与えられた文章:
········

リンダ・グラットン(Lynda Gratton)とアンドリュー・スコット(Andrew Scott)が提唱した「ライフシフト(The 100-Year Life)」は、平均寿命100年時代を前提に、私たちの人生設計や働き方、生き方を根本的に見直すべきだという問題提起です。これは単なる長寿の話ではありません。「人生が長くなった」という事実が、教育、仕事、家族、引退、資産形成、健康、そしてアイデンティティの形成にまで、複合的な影響を及ぼすという構造的な議論です。

従来の人生モデルは、「教育→仕事→引退」という3ステージ型でした。しかしこのモデルは、寿命が70~80年だった時代の設計であり、100年時代にはもはや機能しません。ライフシフトでは、新しい人生モデルとして「マルチステージ型」の人生を提唱しています。このモデルでは、人生が複数のフェーズに分かれ、学び、働き、休み、転職し、再び学ぶというように、柔軟にステージを移動していくのが特徴です。

········

抜粋データ:
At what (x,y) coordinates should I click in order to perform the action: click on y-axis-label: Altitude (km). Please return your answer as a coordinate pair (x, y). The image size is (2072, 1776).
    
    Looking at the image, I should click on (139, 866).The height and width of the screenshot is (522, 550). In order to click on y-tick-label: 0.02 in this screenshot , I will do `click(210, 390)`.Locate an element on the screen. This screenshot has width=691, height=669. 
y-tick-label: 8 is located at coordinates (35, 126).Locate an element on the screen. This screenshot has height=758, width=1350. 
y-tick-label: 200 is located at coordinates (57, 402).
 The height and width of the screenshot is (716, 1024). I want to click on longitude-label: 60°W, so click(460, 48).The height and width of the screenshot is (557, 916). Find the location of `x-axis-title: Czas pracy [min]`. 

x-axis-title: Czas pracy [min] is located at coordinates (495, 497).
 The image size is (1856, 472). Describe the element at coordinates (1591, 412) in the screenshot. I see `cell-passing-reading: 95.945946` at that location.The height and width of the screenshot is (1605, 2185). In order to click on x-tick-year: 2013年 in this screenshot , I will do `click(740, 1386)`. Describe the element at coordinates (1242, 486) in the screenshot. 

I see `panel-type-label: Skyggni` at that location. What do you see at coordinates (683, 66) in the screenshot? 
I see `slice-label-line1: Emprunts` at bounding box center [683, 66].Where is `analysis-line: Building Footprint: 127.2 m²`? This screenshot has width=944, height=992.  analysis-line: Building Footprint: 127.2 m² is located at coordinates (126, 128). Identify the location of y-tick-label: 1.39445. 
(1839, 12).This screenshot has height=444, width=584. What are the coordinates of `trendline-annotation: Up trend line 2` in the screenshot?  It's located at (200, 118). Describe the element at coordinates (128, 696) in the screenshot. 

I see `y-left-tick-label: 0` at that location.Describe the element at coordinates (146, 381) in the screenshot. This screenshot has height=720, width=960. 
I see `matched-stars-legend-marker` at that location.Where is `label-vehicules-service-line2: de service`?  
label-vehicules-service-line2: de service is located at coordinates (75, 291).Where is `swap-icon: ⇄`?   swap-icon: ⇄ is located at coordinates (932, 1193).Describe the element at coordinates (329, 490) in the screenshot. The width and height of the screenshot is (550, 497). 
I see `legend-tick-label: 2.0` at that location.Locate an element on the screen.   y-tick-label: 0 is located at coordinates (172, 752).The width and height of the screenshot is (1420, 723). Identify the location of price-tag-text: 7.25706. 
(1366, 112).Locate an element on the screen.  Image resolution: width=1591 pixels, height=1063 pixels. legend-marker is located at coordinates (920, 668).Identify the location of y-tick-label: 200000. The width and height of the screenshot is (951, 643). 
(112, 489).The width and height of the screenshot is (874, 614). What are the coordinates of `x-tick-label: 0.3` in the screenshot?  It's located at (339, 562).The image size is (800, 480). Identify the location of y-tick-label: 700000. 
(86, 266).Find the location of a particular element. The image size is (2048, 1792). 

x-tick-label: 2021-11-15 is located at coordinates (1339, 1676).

········

解くべき課題:
ライフシフトの文章で、「人生が長くなった」という事実が複合的な影響を及ぼす対象として挙げられているものをすべて書き出せ。

課題の結果:
教育、仕事、家族、引退、資産形成、健康、アイデンティティの形成